Madhumita Sushil, M.Sc., Ph.D., Vanessa E. Kennedy, M.D., Divneet Mandair, M.D., Brenda Y. Miao, B.A., Travis Zack, M.D., Ph.D., and Atul J. Butte, M.D., Ph.D.
BACKGROUND Both medical care and observational studies in oncology require a thorough understanding of a patient’s disease progression and treatment history, often elaborately documented within clinical notes. As large language models (LLMs) are being considered for use within medical workflows, it becomes important to evaluate their potential in oncology. However, no current information representation schema fully encapsulates the diversity of oncology information within clinical notes, and no comprehensively annotated oncology notes exist publicly, thereby limiting a thorough evaluation.
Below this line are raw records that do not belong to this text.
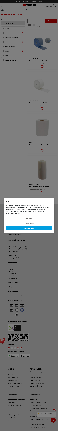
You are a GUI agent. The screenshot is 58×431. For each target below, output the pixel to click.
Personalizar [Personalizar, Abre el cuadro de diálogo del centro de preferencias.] (29, 218)
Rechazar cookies (29, 223)
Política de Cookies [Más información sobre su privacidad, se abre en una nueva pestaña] (15, 213)
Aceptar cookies (29, 228)
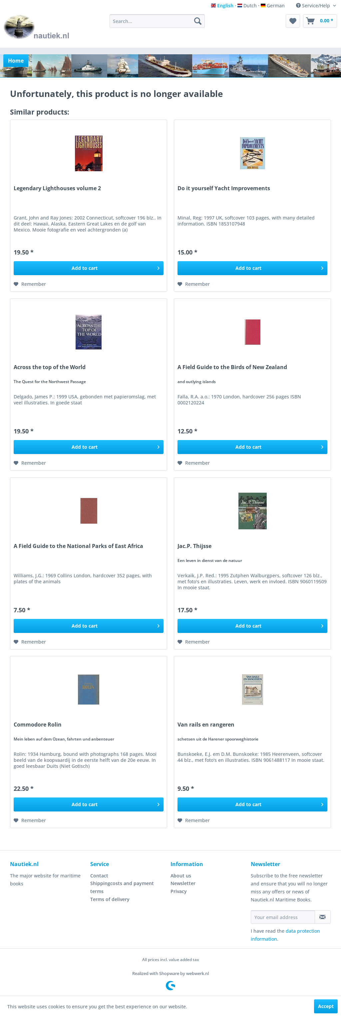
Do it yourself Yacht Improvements (223, 188)
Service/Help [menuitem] (313, 5)
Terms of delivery (110, 899)
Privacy (178, 891)
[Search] (198, 21)
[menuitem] (157, 21)
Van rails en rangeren (205, 724)
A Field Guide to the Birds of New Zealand (232, 367)
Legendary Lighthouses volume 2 (57, 188)
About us (180, 875)
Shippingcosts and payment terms (122, 887)
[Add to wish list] (30, 284)
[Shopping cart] (320, 21)
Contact (99, 875)
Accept (326, 1006)
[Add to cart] (89, 268)
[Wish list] (293, 21)
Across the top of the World (50, 367)
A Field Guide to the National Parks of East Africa (78, 546)
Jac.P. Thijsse (194, 546)
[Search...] (157, 21)
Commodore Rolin (38, 724)
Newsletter (182, 883)
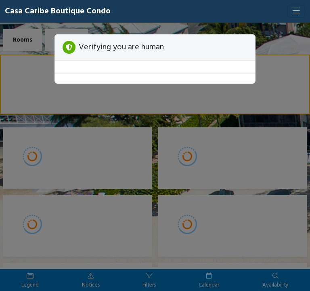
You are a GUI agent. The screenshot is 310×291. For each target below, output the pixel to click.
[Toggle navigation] (296, 11)
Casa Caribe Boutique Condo (58, 11)
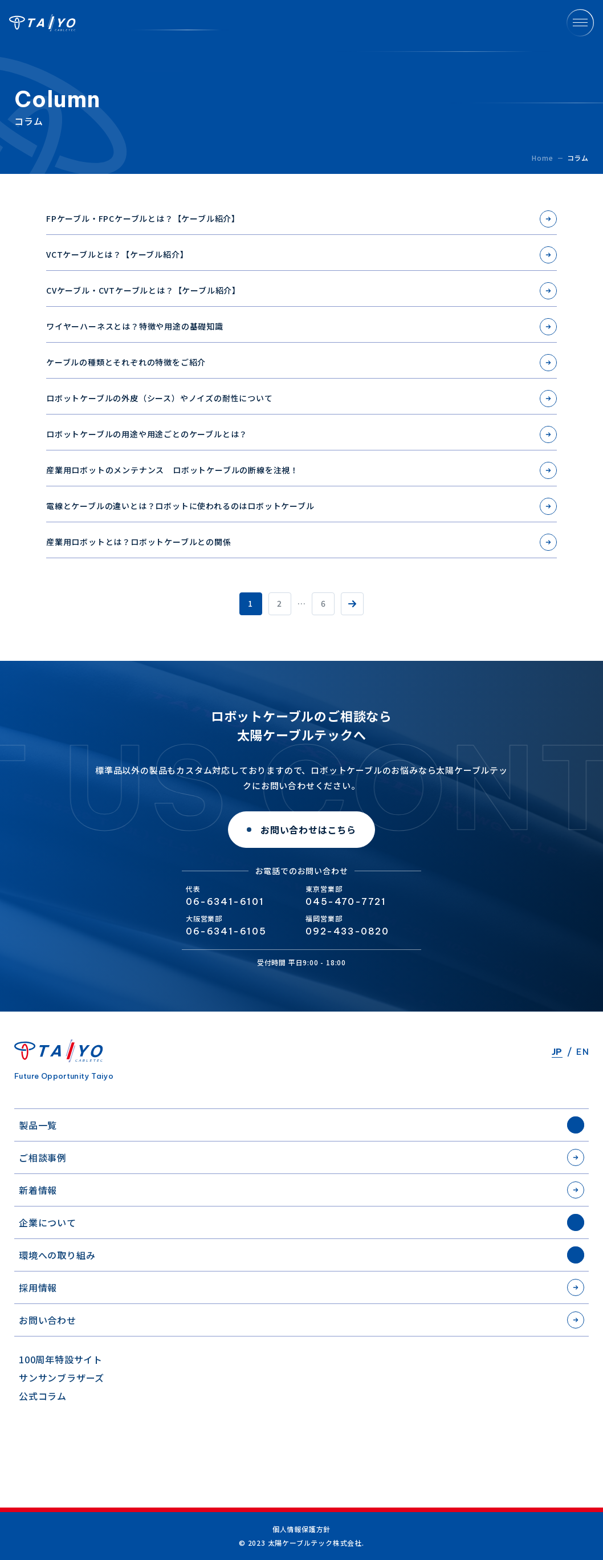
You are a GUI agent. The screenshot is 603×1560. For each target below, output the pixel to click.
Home (542, 157)
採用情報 (38, 1287)
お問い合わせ (47, 1320)
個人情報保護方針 (301, 1529)
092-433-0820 (347, 931)
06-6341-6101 (225, 901)
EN (582, 1051)
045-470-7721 (345, 901)
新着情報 (38, 1190)
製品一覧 (38, 1125)
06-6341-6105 (226, 931)
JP (557, 1051)
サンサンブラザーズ (61, 1377)
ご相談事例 (43, 1157)
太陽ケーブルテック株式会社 (42, 22)
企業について (47, 1222)
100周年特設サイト (61, 1359)
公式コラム (43, 1395)
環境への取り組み (57, 1255)
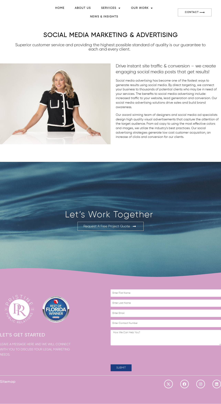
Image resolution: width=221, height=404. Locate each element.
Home (59, 8)
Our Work (142, 8)
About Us (83, 8)
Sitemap (8, 381)
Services (111, 8)
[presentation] (137, 355)
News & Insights (104, 16)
METHODS We curated a new fine-grained, expert-labeled dataset of 40 deidentified breast and pancreatic cancer progress notes at the University of California, San Francisco, and assessed the abilities of three recent LLMs (GPT-4, GPT-3.5-turbo, and FLAN-UL2) in zero-shot extraction of detailed oncological information from two narrative sections of clinical progress notes. Model performance was quantified with BLEU-4, ROUGE-1, and exact-match (EM) F1 score metrics.
RESULTS Our team annotated 9028 entities, 9986 modifiers, and 5312 relationships. The GPT-4 model exhibited overall best performance, with an average BLEU score of 0.73, an average ROUGE score of 0.72, an average EM F1 score of 0.51, and an average accuracy of 68% (expert manual evaluation on subset). Notably, GPT-4 was proficient in tumor characteristic and medication extraction and demonstrated superior performance in advanced reasoning tasks of inferring symptoms due to cancer and considerations of future medications. Common errors included partial responses with missing information and hallucinations with note-specific information.
CONCLUSIONS By developing a comprehensive schema and benchmark of oncology-specific information in oncology notes, we uncovered both the strengths and the limitations of LLMs. Our evaluation showed variable zero-shot extraction capability among the GPT-3.5-turbo, GPT-4, and FLAN-UL2 models and highlighted a need for further improvements, particularly in complex medical reasoning, before performing reliable information extraction for clinical research and complex population management and documenting quality patient care. (Funded by the National Institute of Health, Food and Drug Administration and others.)